Pascal nos advertía que «la grandeza del hombre está en saber que es miserable», pero nuestros pedagogos de lo instantáneo les han enseñado que son perfectos tal como son, que su opinión vale lo mismo que la de un sabio, que deben sentirse bien sin necesidad de mejorarse. Se les ha privado del esfuerzo, y por tanto del mérito; se les ha vaciado de tradición, y por tanto de identidad; se les ha enseñado a desconfiar de todo lo heredado, como si la historia fuese una cárcel de la que deban liberarse y no un hogar donde arraigar.
Este vaciamiento no ha sido casual, sino funcional. Un joven sin raíces es maleable, gobernable, moldeable por los dictados del mercado y las modas ideológicas. Al no conocer el pasado, no puede rebelarse contra su repetición; al no creer en el alma, se deja devorar por los estímulos sensoriales; al no aspirar a lo eterno, se rinde a lo efímero. «Cuando el hombre no cree en Dios, acaba creyendo en cualquier cosa», decía Chesterton. Y nuestros jóvenes, huérfanos de lo sagrado, se postran ante el altar de los ‘influencers’, los gurús del ‘coaching’ y los activismos de alquiler.

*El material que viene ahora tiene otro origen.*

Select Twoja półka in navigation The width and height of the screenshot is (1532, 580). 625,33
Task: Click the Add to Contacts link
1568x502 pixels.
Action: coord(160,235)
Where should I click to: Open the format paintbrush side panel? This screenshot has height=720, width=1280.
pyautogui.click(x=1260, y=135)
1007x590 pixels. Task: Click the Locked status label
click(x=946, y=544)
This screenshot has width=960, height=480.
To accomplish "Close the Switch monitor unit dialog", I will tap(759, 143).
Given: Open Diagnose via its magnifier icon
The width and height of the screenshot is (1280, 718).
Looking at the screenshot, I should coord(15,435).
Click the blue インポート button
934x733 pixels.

El nuevo culto ya no se celebra en templos, sino en platós de televisión y plataformas de ‘streaming’. Sus oráculos no son los sabios ni los santos, sino los virales del día. La liturgia se reduce al eslogan; la penitencia, al cancelado; la salvación, al ‘like’. Y todo ello envuelto en una estética de falsa tolerancia que, en el fondo, desprecia la verdad y persigue el pensamiento libre con furia inquisitorial. Una espiritualidad sin Dios pero con ‘branding’. Una redención sin sacrificio, pero con patrocinadores. Una moral sin conciencia, dictada por algoritmos y tendencias.
Así se les roba el alma en nombre de la libertad, se les esclaviza con el señuelo de la autoafirmación. Pero una juventud sin esfuerzo ni trascendencia es una flor sin raíz, bella apenas un instante antes de marchitarse. Solo cuando vuelvan a mirar con reverencia el pasado, a anhelar ideales más altos que su comodidad, a entender que la vida no es un espectáculo sino una misión, podrán redimirse del yugo invisible que les han impuesto. Porque no hay mayor tiranía que aquella que se disfraza de libertad.